John Bergstrom: '80s pop and especially '80s synthpop takes a lot of flack, much of it deserved. But "Enola Gay" is a resounding refutation of the notion nothing substantial, beautiful, or timeless could ever come from skinny English guys with synths, though the live rhythm section is essential to the song's power, too. Andy McCluskey's stunner is a lament for the plane that dropped the first atomic bomb, and you can feel the dizzy, Tilt-A-Whirl hook willing itself back to a simpler, less terrifying time. The production is spot-on, having aged remarkably well. And as McCluskey demonstrates, you could skip the wistful melancholy and (nerd) dance to "Enola Gay" just as easily. Everything a classic should be. [10/10]
Emmanuel Elone: For an '80s electronic song, "Enola Gay" is still more layered and sophisticated than many electronic songs coming out today. Not only is the rhythm tight, but the synths and melodies float sweetly over the percussion. Andy McCluskey's vocals sound great as well, and are enhanced by the great electronic beat behind him. However, underneath this upbeat song is a dark reference to the World War II bombing of Hiroshima, as McCluskey croons "Enola Gay / You should have stayed at home yesterday / Ah-ha words can't describe/ T he feeling and the way you lied". It's easily one of the few electronic songs that has a topical/political underbelly, and it is somewhat a shame that the beat overpowers the message at times. Besides that, "Enola Gay" is a sweet electronic song that's textured, layered and multi-dimensional, making it a song that almost everyone can find something to enjoy. [9/10]
Pryor Stroud: In the popular consciousness, the vanguard of '80s synthpop is typically composed by the likes of the Human League, Tears for Fears, and Depeche Mode. Rarely, if ever, is OMD mentioned. Yet their influence on the genre -- now and then -- is incalculable: Paul Humphreys and Andy McCluskey's soaring yet racked-with-pain synthesizer melodies and soft-spoken vocals set a sonic and thematic precedent that remains firmly intact today. "Enola Gay" is perhaps the quintessential embodiment of their sound -- a romantic epic told through two alternating, and often intersecting, synthpop riffs, one a revolving premonition and the other an ecstatic burst of shimmering nostalgia. [9/10]
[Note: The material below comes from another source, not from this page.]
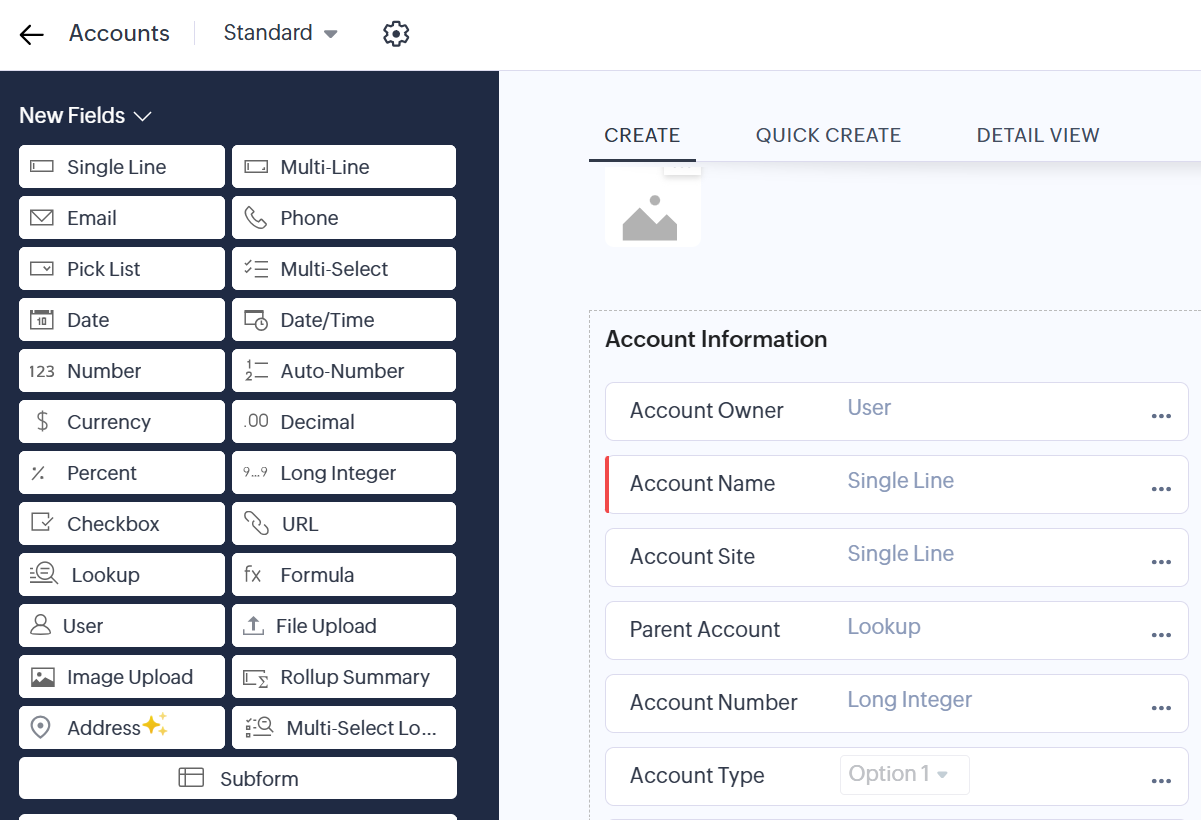Click the Subform table icon
Image resolution: width=1201 pixels, height=820 pixels.
191,779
Chris Ingalls: Full disclosure: my first experience with this song was hearing the live version off the soundtrack of the 1980 live concert documentary "Urgh! A Music War", but I usually skipped the song in order to hear XTC's "Respectable Street." One of OMD's better known (and earlier) songs, it's still fun to hear decades later. OMD became one of those synth outfits perfect for a John Hughes soundtrack, and the sound definitely recalls the '80s heyday of fellow plastic pop earworm titans Erasure. Bouncier than New Order, a lot less gloomy than Depeche Mode, more dancefloor-friendly than Thomas Dolby, the song is fun and catchy but has too much going for it to be simply dismissed as a dance single. Frothy and catchy, but also very layered and mature. If that makes sense. [9/10]
Chad Miller: Really nice political music. There's a really interesting schism between the feelings that the vocals and the synths inspire throughout the piece. Understandably and perhaps due to the success of the single, it doesn't sound that fresh 36 years past its release though. [8/10]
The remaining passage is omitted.